The HTML after your Location line doesn't run inside PHP; it would run in the browser. It's up to the browser whether or not to execute the Javascript that you've included on that page; PHP has nothing to do with it.
To me, the PHP docs imply that any PHP below the header() when you send a redirect will continue to run. But it 'runs' in the PHP interpreter, dumping JS to the browser. There's no relation between what it says in the PHP docs and whether or not the JS gets run by the browser.
EDIT:
Well, as Anupam Jain pointed out, looks like that browsers do not terminate connection without getting the response body and it sounds sensible. So i rethinked my answer
That doesn't sound like they guarantee all following code will run
Exactly More likely it's a warning in case there is some sensible code that shouldn't be executed. A private page contents for example. So, beside sending header you have to also make sure that no sensitive content were sent and exit looks like quite robust solution. So, I'd phrase it as "make sure that sensible code below does not get executed when we redirect."

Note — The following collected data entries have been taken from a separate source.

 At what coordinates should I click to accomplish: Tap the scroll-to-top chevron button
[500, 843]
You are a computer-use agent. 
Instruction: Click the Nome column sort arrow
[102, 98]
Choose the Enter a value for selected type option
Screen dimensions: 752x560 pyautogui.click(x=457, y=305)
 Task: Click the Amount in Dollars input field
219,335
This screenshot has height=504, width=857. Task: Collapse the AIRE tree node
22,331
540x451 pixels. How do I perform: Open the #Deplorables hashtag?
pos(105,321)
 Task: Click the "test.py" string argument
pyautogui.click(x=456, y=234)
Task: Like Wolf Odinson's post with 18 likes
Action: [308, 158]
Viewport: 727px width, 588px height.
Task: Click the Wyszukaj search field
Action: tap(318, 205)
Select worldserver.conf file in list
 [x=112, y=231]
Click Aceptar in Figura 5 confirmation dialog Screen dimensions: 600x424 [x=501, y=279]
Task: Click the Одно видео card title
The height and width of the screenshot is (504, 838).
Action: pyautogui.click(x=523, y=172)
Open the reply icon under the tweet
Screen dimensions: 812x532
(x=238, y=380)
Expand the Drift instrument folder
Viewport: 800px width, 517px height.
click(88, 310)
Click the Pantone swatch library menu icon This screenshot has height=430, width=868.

So there's no guarantee the JavaScript would actually begin or finish executing prior to the redirect occurring.
Exactly It seems it has nothing to do with script execution but rather with browser's will to execute anything after getting 3xx response. I think I'm gonna test it, but you can test it as well too.
I have noticed that the code does still execute and multiple headers based on if statements can cause a "redirect loop error". i made it a habit to now add in die("Redirecting..."); after every header redirect and have not see the problem persist.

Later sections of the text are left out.